BEGIN Material supplied

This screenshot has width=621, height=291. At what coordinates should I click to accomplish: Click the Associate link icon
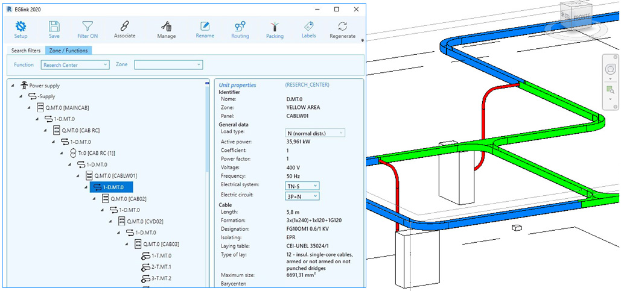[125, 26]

END Material supplied
BEGIN Material supplied

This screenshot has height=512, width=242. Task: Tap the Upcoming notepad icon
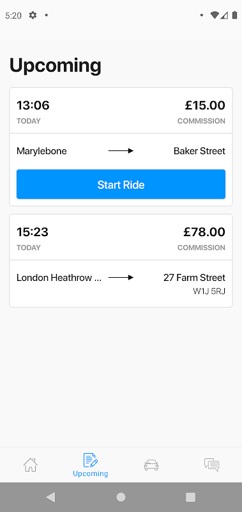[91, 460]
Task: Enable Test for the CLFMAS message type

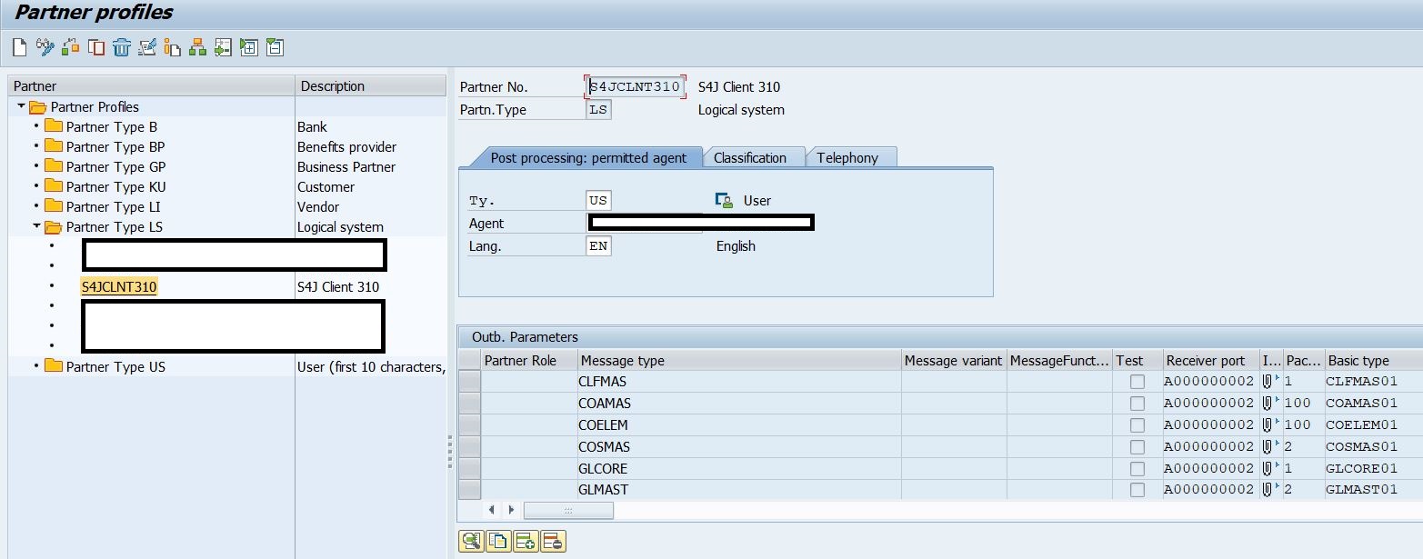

END Material supplied
BEGIN Material supplied

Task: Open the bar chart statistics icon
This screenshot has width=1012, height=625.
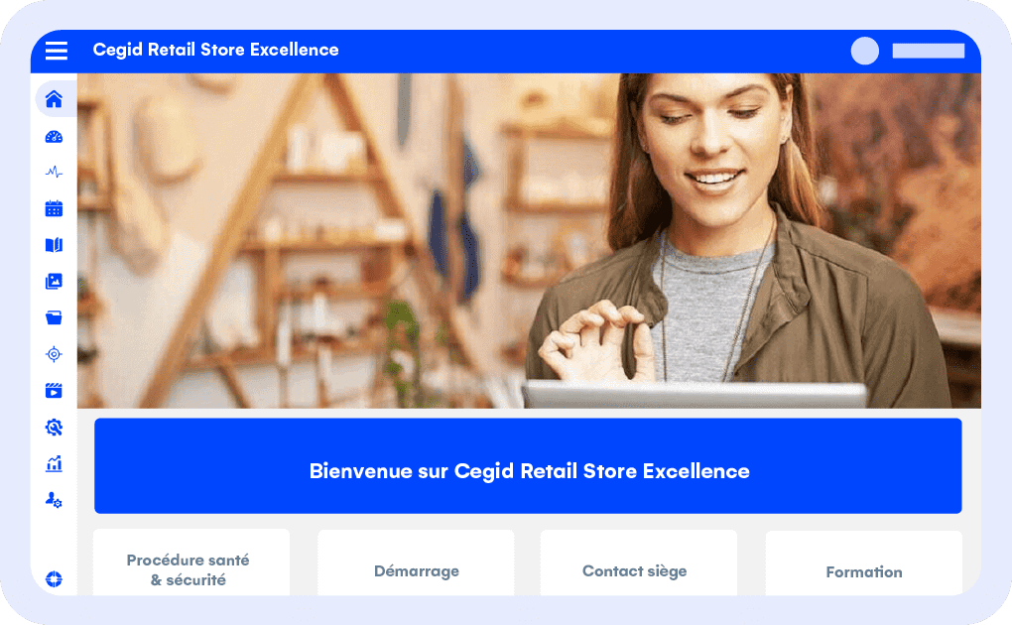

END Material supplied

→ Short task
Please reproduce the items starting with the line containing "This screenshot has height=512, width=242." and going on through the line containing "Task: Enable Test for the CLFMAS message type", leaving out the pictures.

→ Expected output
This screenshot has height=512, width=242. Task: Tap the Upcoming notepad icon
[91, 460]
Task: Enable Test for the CLFMAS message type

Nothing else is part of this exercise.